Technical writing

Voidly's per-country classifier calibration: Platt scaling, threshold tuning, and why the same probability means different things in Iran vs. China

June 7, 2025· 9 min read· AI Analytics

CensorshipVoidlyMLMethodology

The Voidly anomaly classifier outputs a probability for each interference class —p_dns_tamper, p_tls_interference,p_http_blocking, p_bgp_withdrawal,p_throttling — for every probe measurement. But a raw classifier probability of 0.65 for DNS tampering does not carry the same meaning in Iran as it does in China. Iran has a highly centralized censorship infrastructure where DNS blocking events are tightly consistent across ISPs; once the classifier has seen a few examples from a given campaign, its probability estimates are well-calibrated. China has a complex CDN landscape where the same domain legitimately resolves to different IPs from different vantage points, and the classifier must set a higher threshold to avoid flagging CDN behavior as censorship. This post covers how per-country calibration works: Platt scaling, threshold tuning, and the calibration parameters for the four most-measured countries.

Why calibration is necessary

The base classifier is a set of five gradient-boosted tree models (one per interference class), each trained on a globally pooled dataset of 275K labeled measurements. A model trained on globally pooled data learns the global base rate of each class — roughly 3.1% DNS tampering, 1.8% TLS interference, 4.2% HTTP blocking across all measurements. But the per-country class rates vary enormously: Iran DNS tampering rate is approximately 22%; Germany DNS tampering rate is approximately 0.4%. A model trained on global data will underestimate the Iran rate and overestimate the Germany rate.

Platt scaling corrects for this by fitting a logistic regression on the model's raw log-odds output using per-country holdout data:

def fit_platt_scaling(
    model_logits: np.ndarray,  # raw XGBoost log-odds output (n_samples,)
    labels: np.ndarray,        # binary labels (n_samples,)
) -> tuple[float, float]:
    """
    Fit Platt scaling parameters (A, B) such that
    P(y=1 | f) = sigmoid(A * f + B)
    where f is the model's log-odds score.
    """
    from scipy.optimize import minimize
    from scipy.special import expit  # sigmoid

    def neg_log_likelihood(params):
        A, B = params
        p = expit(A * model_logits + B)
        # Add small epsilon to prevent log(0)
        return -np.sum(labels * np.log(p + 1e-12) + (1 - labels) * np.log(1 - p + 1e-12))

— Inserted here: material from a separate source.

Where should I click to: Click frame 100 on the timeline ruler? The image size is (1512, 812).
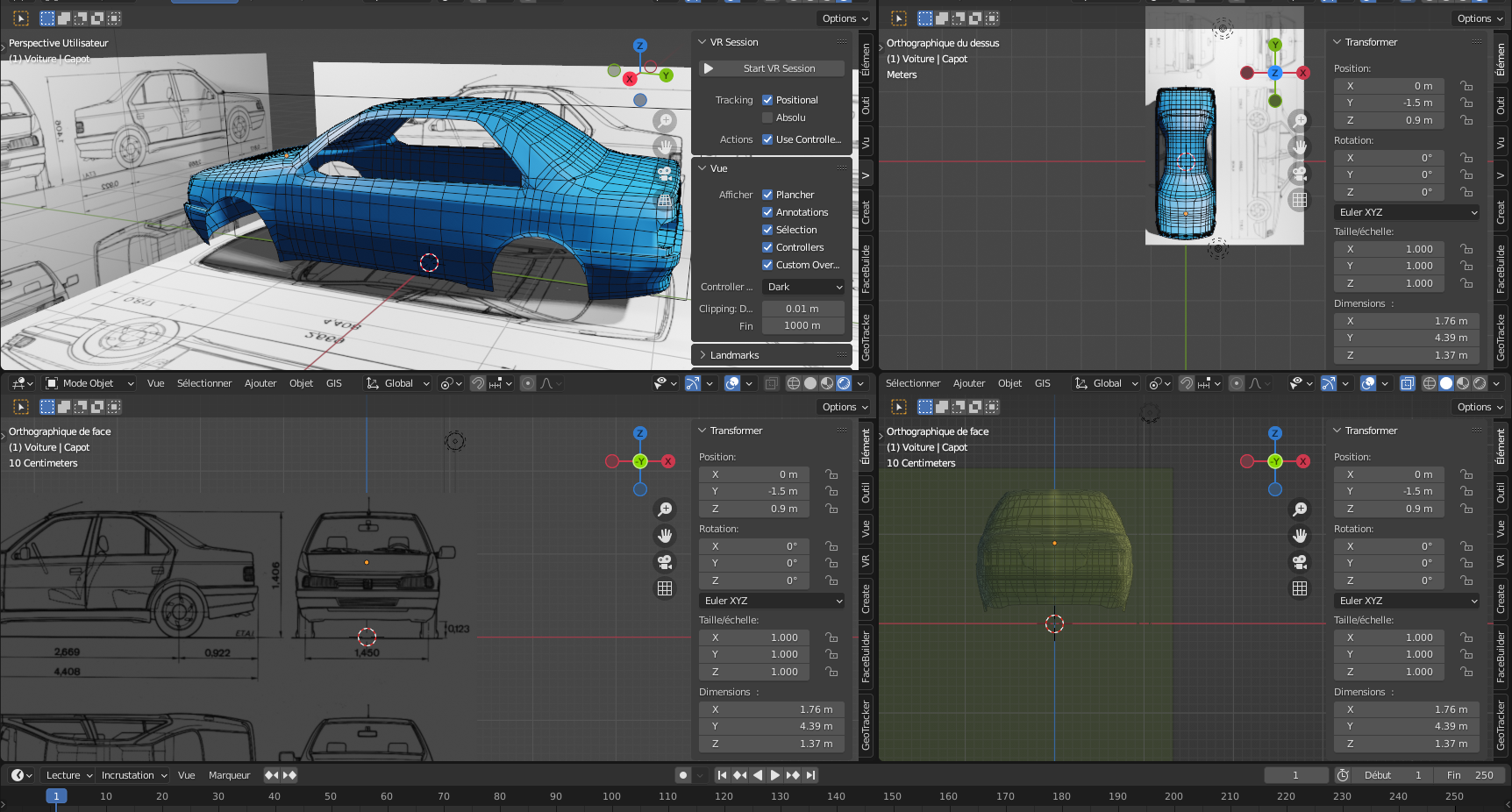[x=611, y=796]
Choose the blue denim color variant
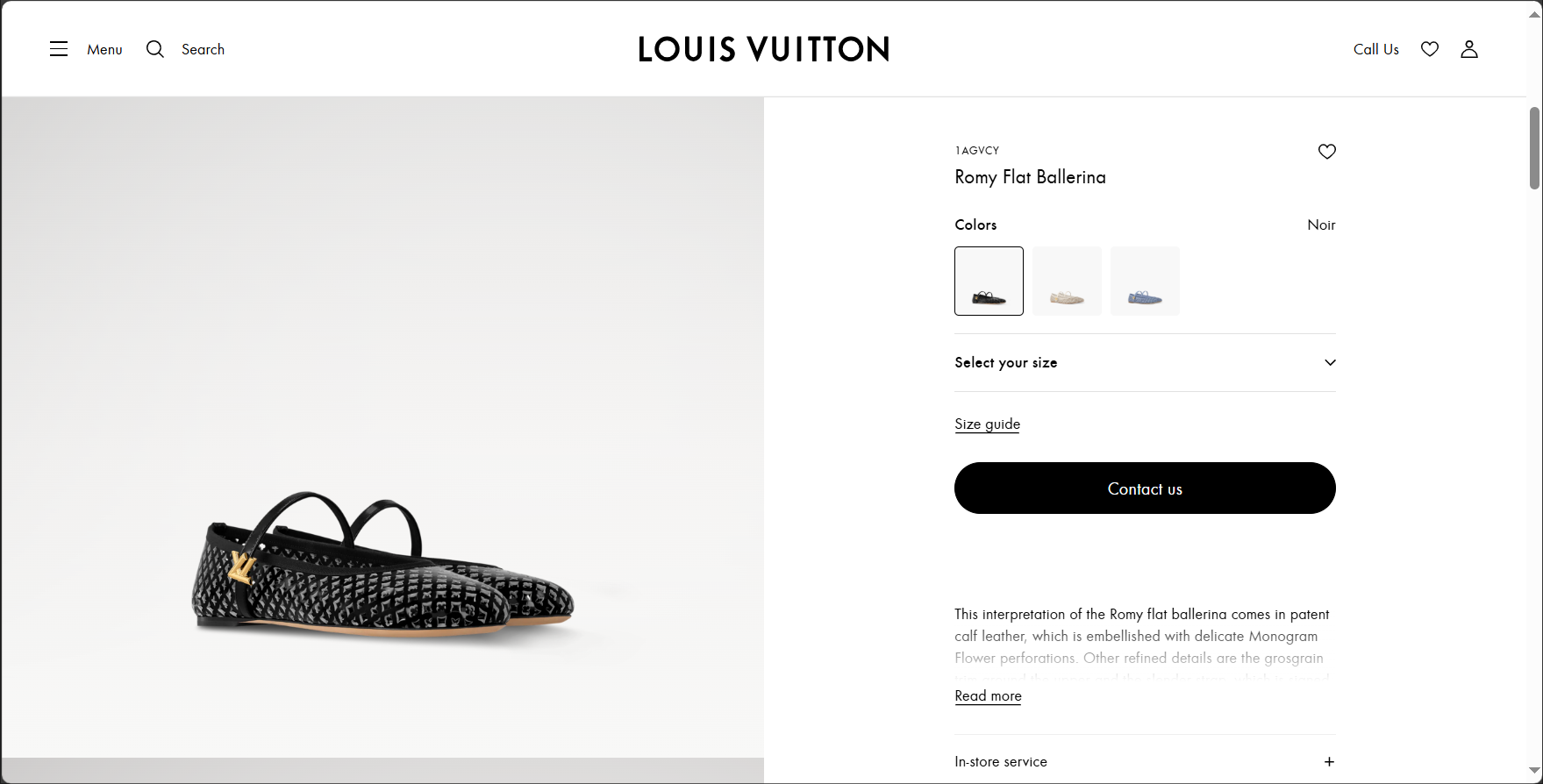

    result = minimize(neg_log_likelihood, x0=[1.0, 0.0], method='L-BFGS-B')
    return tuple(result.x)  # (A, B)

The calibration is fitted separately for each country × interference class combination on a rolling 30-day holdout window. The 30-day window is long enough to capture stable calibration patterns but short enough to adapt when a country's censorship methodology changes — which happens when governments switch from DNS-based to DPI-based blocking, or when new ISPs are brought under government-mandated blocking regimes.

Per-country holdout split

For the 50 countries with the most measurements (≥5,000 labeled examples in the training set), we fit separate Platt parameters. For the remaining 150 countries, we use a regional grouping: MENA countries share calibration parameters, sub-Saharan Africa countries share parameters, and so on. The global catch-all is used only for countries with fewer than 500 labeled examples in the holdout window.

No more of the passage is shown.